异常磷酸化Tau蛋白（P-Tau）诱导神经元变性是阿尔兹海默病(AD)的核心病理机制。研究表明自噬能够降解神经元内异常聚集的P-Tau，从而减缓疾病发展。我们预实验发现神经元IKKbeta缺如可降低LPS诱导的自噬增高，所以我们推测神经元IKKbeta是减缓P-Tau引起疾病进展的保护性激酶。它的缺如可能抑制神经元自噬，加剧AD小鼠的病理改变。本项目拟采用Tau转基因小鼠，与IKKbeta-floxed及神经元特异表达Cre的小鼠交配，在成年AD小鼠神经元中特异敲除IKKbeta，探讨神经元内IKKbeta对Tau转基因小鼠认知、神经元存活及自噬功能变化的影响；另外，应用原代Tau高表达皮层神经元培养结合IKKbeta敲减技术，观察IKKbeta是否调控P-Tau的自噬清除。本课题的研究有利于进一步阐明AD发病机制，并探讨IKKbeta是否为合适治疗靶点。

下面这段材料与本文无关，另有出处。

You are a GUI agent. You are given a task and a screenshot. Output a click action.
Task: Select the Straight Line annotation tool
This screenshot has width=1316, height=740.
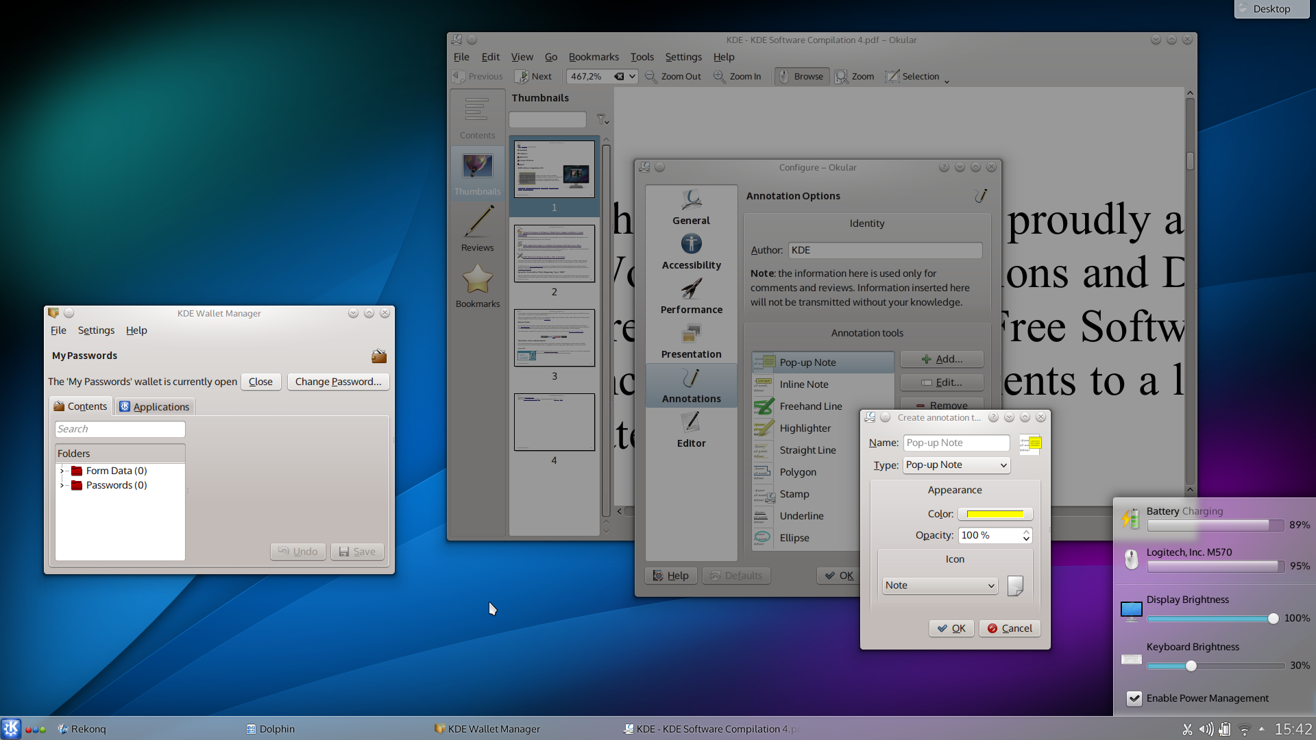coord(808,449)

It has become a known pathogenic mechanism in Alzheimer's disease (AD) that hyperphosphorylated Tau protein (P-Tau) induces neuronal degeneration.Recent studies showed that autophagy can degrade the accumulated P-Tau in neurons and prevent AD pathogenesis. In our preliminary experiments, we observed that ablation of neuronal IKKbeta attenuated upregulation of autophagy induced by LPS. Thus, we hypothesize that neuronal IKKbeta is a protective kinase in AD. Its deficiency might inhibit autophagic clearance of P-Tau and exacerbate the disease. Our current proposal will cross-breed Tau-transgenic mice with IKKbeta-floxed mice and Camk2alpha-Cre mice, and delete IKKbeta specifically in neurons in the adult AD mice. Thereafter, we are able to investigate the preventive effects of neuronal IKKbeta on cognitive deficits, neuronal dysfunction and damaged autophagy. Additionally, we will delete IKKbeta in primary cultured tau-transgenic cortical neurons to investigate whether IKKbeta regulates autophagy-mediated p-Tau degradation. In summary, our study will contribute to a better understanding of AD pathogenic mechanisms, and clarify whether IKKbeta is a proper therapeutic target.